Please give back word for word the lines below, from the first one through the one with "Task: Switch to the Displays tab".

[Stored entries]
☆ ☆ ☆
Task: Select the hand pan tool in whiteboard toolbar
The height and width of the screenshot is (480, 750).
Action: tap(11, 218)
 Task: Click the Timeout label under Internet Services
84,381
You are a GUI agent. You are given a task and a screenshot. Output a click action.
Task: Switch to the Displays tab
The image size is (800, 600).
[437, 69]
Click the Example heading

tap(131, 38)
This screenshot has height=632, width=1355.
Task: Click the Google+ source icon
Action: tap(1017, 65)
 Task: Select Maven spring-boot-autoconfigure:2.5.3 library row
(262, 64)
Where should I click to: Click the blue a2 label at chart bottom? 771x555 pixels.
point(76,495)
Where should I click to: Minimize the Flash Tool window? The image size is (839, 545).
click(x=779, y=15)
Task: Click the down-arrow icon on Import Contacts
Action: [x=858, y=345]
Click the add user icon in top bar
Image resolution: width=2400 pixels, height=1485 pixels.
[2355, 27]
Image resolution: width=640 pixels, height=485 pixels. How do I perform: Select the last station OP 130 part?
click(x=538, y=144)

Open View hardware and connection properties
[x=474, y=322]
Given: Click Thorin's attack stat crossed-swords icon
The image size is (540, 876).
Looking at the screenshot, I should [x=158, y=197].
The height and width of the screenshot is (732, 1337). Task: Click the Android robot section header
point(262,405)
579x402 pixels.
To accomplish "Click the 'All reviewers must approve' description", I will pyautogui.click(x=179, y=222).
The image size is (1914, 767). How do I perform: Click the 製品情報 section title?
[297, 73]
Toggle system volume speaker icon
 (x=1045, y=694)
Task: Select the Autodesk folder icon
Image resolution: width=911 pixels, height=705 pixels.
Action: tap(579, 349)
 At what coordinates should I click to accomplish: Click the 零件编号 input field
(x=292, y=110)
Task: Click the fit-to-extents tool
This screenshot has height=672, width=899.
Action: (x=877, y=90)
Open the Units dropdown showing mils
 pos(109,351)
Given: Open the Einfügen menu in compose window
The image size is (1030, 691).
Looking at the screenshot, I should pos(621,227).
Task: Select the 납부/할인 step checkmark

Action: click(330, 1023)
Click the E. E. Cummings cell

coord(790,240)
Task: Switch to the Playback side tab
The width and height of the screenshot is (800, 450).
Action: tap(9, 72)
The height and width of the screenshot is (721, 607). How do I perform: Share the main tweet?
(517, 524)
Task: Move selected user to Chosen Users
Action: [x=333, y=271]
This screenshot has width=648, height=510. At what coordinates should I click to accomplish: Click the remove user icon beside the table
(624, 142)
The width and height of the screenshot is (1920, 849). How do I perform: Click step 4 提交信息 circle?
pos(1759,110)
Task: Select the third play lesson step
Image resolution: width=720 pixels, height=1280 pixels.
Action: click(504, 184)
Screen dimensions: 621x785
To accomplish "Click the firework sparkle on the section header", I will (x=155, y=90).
☆ ☆ ☆
WORKED SOLUTION
Task: Select the hand pan tool in whiteboard toolbar
The height and width of the screenshot is (480, 750).
Action: tap(11, 218)
 Task: Click the Timeout label under Internet Services
84,381
You are a GUI agent. You are given a task and a screenshot. Output a click action.
Task: Switch to the Displays tab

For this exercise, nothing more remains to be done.